Inside, I’m feeling confused. I hadn’t realized how attached, how homed, I’d become to my attic, to this area, to the routine of the life I’ve been leading. I think Mirabelle and I can help each other, ease the emptiness and lone quality of our lives, but what will we lose? It will only be known with time.
Blind Reverie
It was so horrible listening to Jacques tell of his fall into the life of a clochard, of alcohol, of cold and dirt. I could not help but cry.
I was so happy to have my little gift of music to offer. It is wonderful that he, too, loves music, even the music I most enjoy playing, Baroque. That was a precious gift for me. So often, when I want to give to Jacques, it turns into a gift to me.

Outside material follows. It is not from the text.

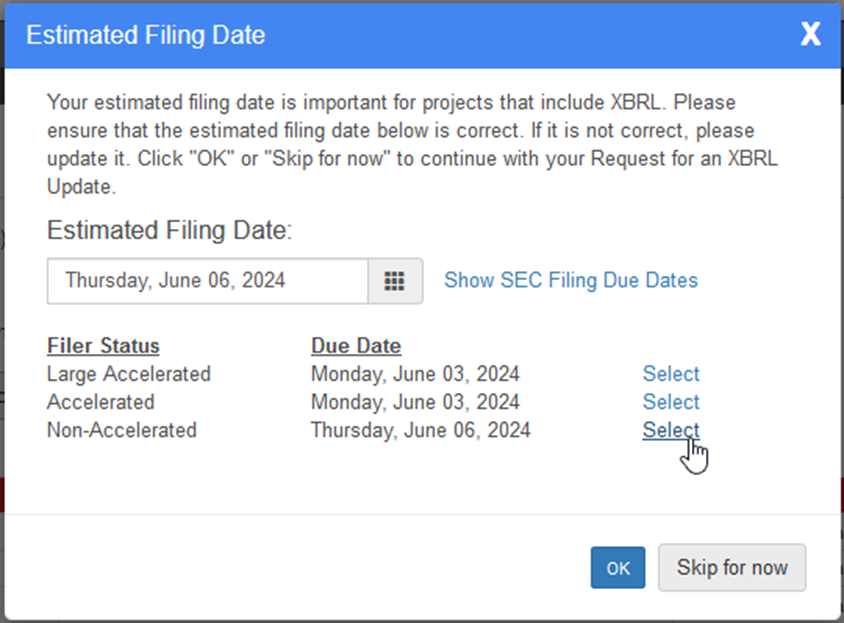Close the Estimated Filing Date dialog
Screen dimensions: 844x623
coord(810,35)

It was impossible that I asked him to come live with me. I cannot even think what Rolande would think, or my parents. But I am old now. I have this big apartment going to ruin and Jacques has nothing. I am sure he can make it into a beautiful place. Just having him living here, if he changes nothing, will make it beautiful for me.
I hope that living together, working together on the apartment, on the paintings he wants to do with me, will bring us closer. I want to be as close to him as possible. Never have I had such strong feelings. It must be terrible for an old woman like me to be like a little girl throwing herself at a grown man, a married man at that. I am becoming quite a hussy. I should be ashamed of myself. But I am not.